» **What is being asked**:
The expected output is the complete listing, copied word for word.

##### Records provided #####

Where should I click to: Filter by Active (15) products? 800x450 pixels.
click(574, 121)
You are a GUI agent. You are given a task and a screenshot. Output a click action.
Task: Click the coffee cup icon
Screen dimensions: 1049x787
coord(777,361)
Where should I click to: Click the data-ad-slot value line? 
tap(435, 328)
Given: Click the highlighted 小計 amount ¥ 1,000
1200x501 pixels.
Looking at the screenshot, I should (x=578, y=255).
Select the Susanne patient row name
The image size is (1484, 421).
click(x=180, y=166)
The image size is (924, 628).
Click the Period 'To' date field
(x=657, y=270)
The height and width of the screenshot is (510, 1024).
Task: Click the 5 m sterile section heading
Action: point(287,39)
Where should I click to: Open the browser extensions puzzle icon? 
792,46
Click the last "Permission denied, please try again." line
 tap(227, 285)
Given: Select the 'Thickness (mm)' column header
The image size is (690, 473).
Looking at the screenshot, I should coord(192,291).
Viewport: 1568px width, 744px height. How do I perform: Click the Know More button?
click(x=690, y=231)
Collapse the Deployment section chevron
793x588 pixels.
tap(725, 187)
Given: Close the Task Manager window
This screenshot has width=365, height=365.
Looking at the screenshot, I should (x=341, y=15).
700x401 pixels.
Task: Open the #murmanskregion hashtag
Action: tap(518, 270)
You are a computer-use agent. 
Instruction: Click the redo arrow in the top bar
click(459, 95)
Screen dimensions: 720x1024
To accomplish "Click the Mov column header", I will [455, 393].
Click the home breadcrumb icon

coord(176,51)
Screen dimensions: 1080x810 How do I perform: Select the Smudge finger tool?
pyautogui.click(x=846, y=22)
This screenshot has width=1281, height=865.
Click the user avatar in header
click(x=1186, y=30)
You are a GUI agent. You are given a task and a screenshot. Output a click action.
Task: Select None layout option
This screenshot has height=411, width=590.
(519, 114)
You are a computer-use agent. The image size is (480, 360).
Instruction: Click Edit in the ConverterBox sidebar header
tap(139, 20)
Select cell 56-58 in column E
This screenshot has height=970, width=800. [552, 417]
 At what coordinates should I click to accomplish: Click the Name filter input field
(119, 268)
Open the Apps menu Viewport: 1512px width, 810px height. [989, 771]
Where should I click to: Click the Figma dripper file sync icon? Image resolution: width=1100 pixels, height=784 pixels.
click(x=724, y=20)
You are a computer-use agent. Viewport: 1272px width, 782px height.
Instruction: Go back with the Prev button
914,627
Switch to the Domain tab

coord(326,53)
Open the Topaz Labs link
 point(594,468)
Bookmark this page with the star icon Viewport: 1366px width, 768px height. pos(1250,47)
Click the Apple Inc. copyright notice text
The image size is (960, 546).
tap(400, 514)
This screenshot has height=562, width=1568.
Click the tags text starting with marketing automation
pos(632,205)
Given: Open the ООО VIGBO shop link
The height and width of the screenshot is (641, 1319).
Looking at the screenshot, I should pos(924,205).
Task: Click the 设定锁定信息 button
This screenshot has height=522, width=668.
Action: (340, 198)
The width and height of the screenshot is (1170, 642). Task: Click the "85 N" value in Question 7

#####

» **Output for this exercise**:
Where should I click to: Filter by Active (15) products? 800x450 pixels.
click(574, 121)
You are a GUI agent. You are given a task and a screenshot. Output a click action.
Task: Click the coffee cup icon
Screen dimensions: 1049x787
coord(777,361)
Where should I click to: Click the data-ad-slot value line? 
tap(435, 328)
Given: Click the highlighted 小計 amount ¥ 1,000
1200x501 pixels.
Looking at the screenshot, I should (x=578, y=255).
Select the Susanne patient row name
The image size is (1484, 421).
click(x=180, y=166)
The image size is (924, 628).
Click the Period 'To' date field
(x=657, y=270)
The height and width of the screenshot is (510, 1024).
Task: Click the 5 m sterile section heading
Action: point(287,39)
Where should I click to: Open the browser extensions puzzle icon? 
792,46
Click the last "Permission denied, please try again." line
 tap(227, 285)
Given: Select the 'Thickness (mm)' column header
The image size is (690, 473).
Looking at the screenshot, I should coord(192,291).
Viewport: 1568px width, 744px height. How do I perform: Click the Know More button?
click(x=690, y=231)
Collapse the Deployment section chevron
793x588 pixels.
tap(725, 187)
Given: Close the Task Manager window
This screenshot has width=365, height=365.
Looking at the screenshot, I should (x=341, y=15).
700x401 pixels.
Task: Open the #murmanskregion hashtag
Action: tap(518, 270)
You are a computer-use agent. 
Instruction: Click the redo arrow in the top bar
click(459, 95)
Screen dimensions: 720x1024
To accomplish "Click the Mov column header", I will [455, 393].
Click the home breadcrumb icon

coord(176,51)
Screen dimensions: 1080x810 How do I perform: Select the Smudge finger tool?
pyautogui.click(x=846, y=22)
This screenshot has width=1281, height=865.
Click the user avatar in header
click(x=1186, y=30)
You are a GUI agent. You are given a task and a screenshot. Output a click action.
Task: Select None layout option
This screenshot has height=411, width=590.
(519, 114)
You are a computer-use agent. The image size is (480, 360).
Instruction: Click Edit in the ConverterBox sidebar header
tap(139, 20)
Select cell 56-58 in column E
This screenshot has height=970, width=800. [552, 417]
 At what coordinates should I click to accomplish: Click the Name filter input field
(119, 268)
Open the Apps menu Viewport: 1512px width, 810px height. [989, 771]
Where should I click to: Click the Figma dripper file sync icon? Image resolution: width=1100 pixels, height=784 pixels.
click(x=724, y=20)
You are a computer-use agent. Viewport: 1272px width, 782px height.
Instruction: Go back with the Prev button
914,627
Switch to the Domain tab

coord(326,53)
Open the Topaz Labs link
 point(594,468)
Bookmark this page with the star icon Viewport: 1366px width, 768px height. pos(1250,47)
Click the Apple Inc. copyright notice text
The image size is (960, 546).
tap(400, 514)
This screenshot has height=562, width=1568.
Click the tags text starting with marketing automation
pos(632,205)
Given: Open the ООО VIGBO shop link
The height and width of the screenshot is (641, 1319).
Looking at the screenshot, I should pos(924,205).
Task: Click the 设定锁定信息 button
This screenshot has height=522, width=668.
Action: (340, 198)
The width and height of the screenshot is (1170, 642). Task: Click the "85 N" value in Question 7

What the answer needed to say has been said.